La Junta de Gobierno del Banco de México (Banxico) mantuvo el objetivo de la tasa de fondeo interbancario en 8.25%, considerando que la inflación y sus principales determinantes no presentaron cambios significativos.

En una decisión unánime, destacaron que “la posición cíclica de la economía ha mostrado cierto relajamiento” y sostuvieron que el balance de riesgos para el crecimiento “continúa sesgado a la baja”.

En el comunicado del segundo anuncio monetario del año, comentaron que “los activos nacionales han cotizado con un descuento o prima de riesgo adicional”, resultado de la incertidumbre vinculada a la calificación crediticia de Pemex, e incluso a la deuda soberana del país.

Lo anterior, a pesar de las condiciones más favorables que han prevalecido en los mercados financieros que en algún punto contribuyeron a un buen desempeño de los activos financieros mexicanos.

La Junta, que se completó con los dos subgobernadores propuestos por el presidente Andrés Manuel López Obrador, recomendó “la adopción de medidas que propicien un ambiente de confianza y certidumbre para la inversión, una mayor productividad, y que se consoliden sosteniblemente las finanzas públicas”.

Esto ante los “importantes riesgos de mediano y largo plazo” que pudieran afectar las condiciones macroeconómicas del país, su capacidad de crecimiento y el proceso de formación de precios de la economía.

Previo, destacaron que estas medidas podrían aplicarse además de “la política monetaria prudente y firme”.

Expresaron además que la política a su cargo debe responder “con prudencia si por diversas razones se eleva considerablemente la incertidumbre que enfrenta la economía”.

Inflación e incertidumbre

Para guiar sus acciones de política monetaria, la Junta de Gobierno anunció que da seguimiento cercano a la evolución de la inflación respecto de su trayectoria prevista, los determinantes de ésta y sus expectativas de mediano y largo plazos, incluyendo el balance de riesgos.

Comunicaron que también “la política monetaria debe responder si por diversas razones se eleva considerablemente la incertidumbre que enfrenta la economía”.

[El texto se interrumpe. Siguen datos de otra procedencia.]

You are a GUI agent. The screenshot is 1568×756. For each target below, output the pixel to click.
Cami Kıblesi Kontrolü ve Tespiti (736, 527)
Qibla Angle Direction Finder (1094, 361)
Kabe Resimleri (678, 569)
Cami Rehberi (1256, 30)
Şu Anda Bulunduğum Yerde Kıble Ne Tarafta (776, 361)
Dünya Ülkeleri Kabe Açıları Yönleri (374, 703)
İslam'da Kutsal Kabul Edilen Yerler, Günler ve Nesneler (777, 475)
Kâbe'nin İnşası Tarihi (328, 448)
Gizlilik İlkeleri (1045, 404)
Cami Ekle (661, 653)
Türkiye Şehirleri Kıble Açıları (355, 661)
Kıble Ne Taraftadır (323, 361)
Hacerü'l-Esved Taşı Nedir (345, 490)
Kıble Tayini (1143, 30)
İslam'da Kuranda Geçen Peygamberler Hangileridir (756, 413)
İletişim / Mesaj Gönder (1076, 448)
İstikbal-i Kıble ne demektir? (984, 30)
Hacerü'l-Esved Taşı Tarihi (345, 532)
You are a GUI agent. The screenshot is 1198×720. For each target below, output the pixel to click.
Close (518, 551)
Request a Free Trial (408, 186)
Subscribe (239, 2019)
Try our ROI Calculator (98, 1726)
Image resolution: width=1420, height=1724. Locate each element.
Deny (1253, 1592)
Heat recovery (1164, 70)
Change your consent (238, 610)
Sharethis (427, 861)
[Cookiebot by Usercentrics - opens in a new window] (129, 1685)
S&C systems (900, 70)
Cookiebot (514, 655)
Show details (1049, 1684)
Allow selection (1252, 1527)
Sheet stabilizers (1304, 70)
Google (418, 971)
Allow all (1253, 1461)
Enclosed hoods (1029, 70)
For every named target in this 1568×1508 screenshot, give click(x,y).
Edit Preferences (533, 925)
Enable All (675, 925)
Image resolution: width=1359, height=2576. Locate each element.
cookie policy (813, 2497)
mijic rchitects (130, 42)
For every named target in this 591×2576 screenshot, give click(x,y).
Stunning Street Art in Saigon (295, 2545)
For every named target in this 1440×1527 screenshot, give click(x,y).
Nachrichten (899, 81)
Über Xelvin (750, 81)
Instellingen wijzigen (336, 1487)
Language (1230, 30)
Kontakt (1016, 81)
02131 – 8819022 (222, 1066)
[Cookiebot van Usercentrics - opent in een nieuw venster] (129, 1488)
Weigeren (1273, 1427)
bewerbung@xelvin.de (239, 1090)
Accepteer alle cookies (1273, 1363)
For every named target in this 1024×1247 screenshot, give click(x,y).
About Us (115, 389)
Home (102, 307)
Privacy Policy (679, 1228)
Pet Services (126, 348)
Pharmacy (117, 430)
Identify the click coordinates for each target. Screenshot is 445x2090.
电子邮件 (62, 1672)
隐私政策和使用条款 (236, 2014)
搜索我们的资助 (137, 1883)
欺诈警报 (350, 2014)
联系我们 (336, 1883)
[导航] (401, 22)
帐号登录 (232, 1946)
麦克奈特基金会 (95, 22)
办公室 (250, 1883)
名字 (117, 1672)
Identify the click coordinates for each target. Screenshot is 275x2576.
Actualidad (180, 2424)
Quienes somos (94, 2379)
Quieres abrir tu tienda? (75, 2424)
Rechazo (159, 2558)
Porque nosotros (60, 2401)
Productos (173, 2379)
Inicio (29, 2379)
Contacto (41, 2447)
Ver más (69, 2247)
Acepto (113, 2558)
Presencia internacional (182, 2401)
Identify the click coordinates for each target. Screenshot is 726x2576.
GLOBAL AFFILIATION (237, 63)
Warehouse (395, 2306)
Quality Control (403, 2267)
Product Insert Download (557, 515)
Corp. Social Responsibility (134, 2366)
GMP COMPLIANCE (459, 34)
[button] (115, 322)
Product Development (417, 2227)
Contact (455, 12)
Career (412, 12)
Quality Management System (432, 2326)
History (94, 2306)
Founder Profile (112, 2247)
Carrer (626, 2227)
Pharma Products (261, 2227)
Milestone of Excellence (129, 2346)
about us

También plantearon que la junta mantendrá una postura prudente y dará un seguimiento especial en el entorno de incertidumbre prevaleciente “al traspaso potencial de las variaciones del tipo de cambio, a los precios, a la posición monetaria relativa entre México y Estados Unidos, en un contexto externo en el que persisten riesgos, así como a las condiciones de holgura de la economía”.

Despiertan las palomas

Fuera de México, en Londres, los analistas de Pantheon Macroeconomics refirieron a la mención de los banqueros centrales sobre la situación de Pemex como uno de los factores de riesgo que impulsaron el alza de la prima de riesgo sobre México.

Consignaron que “hay un dicho implícito que evidencia la preocupación de la Junta de Gobierno acerca de la inflación por la presión que podrían generar los mercados en los activos en cualquier momento”.

Estrategas de BNP Paribas y SAVER Thinklab concordaron en que el lenguaje del anuncio monetario se aproxima a una posición dovish (paloma), que indica una tendencia expansiva.

“Reconocemos que la actividad económica muestra señales de desaceleración, y la interna también trae una tendencia descendente (...) Destaca una lista larga de riesgos inflacionarios que Banxico indica, como es la evolución en la situación de Pemex, la ratificación en congresos del nuevo tratado de América del Norte, y el alza del salario mínimo”, dice desde Nueva York el economista en jefe para México de BNP Paribas, Joel Virgen.

El estratega anticipó que será hasta el último trimestre del año cuando comenzará un ciclo de recortes en el rédito.

Desde Veracruz, SAVER ThinkLab afirmó que el rompimiento de las tendencias alcistas y la evaluación de los fundamentales que está haciendo Banxico “son ya una posición dovish. Sólo falta plasmarla en una reducción de 25 puntos base”.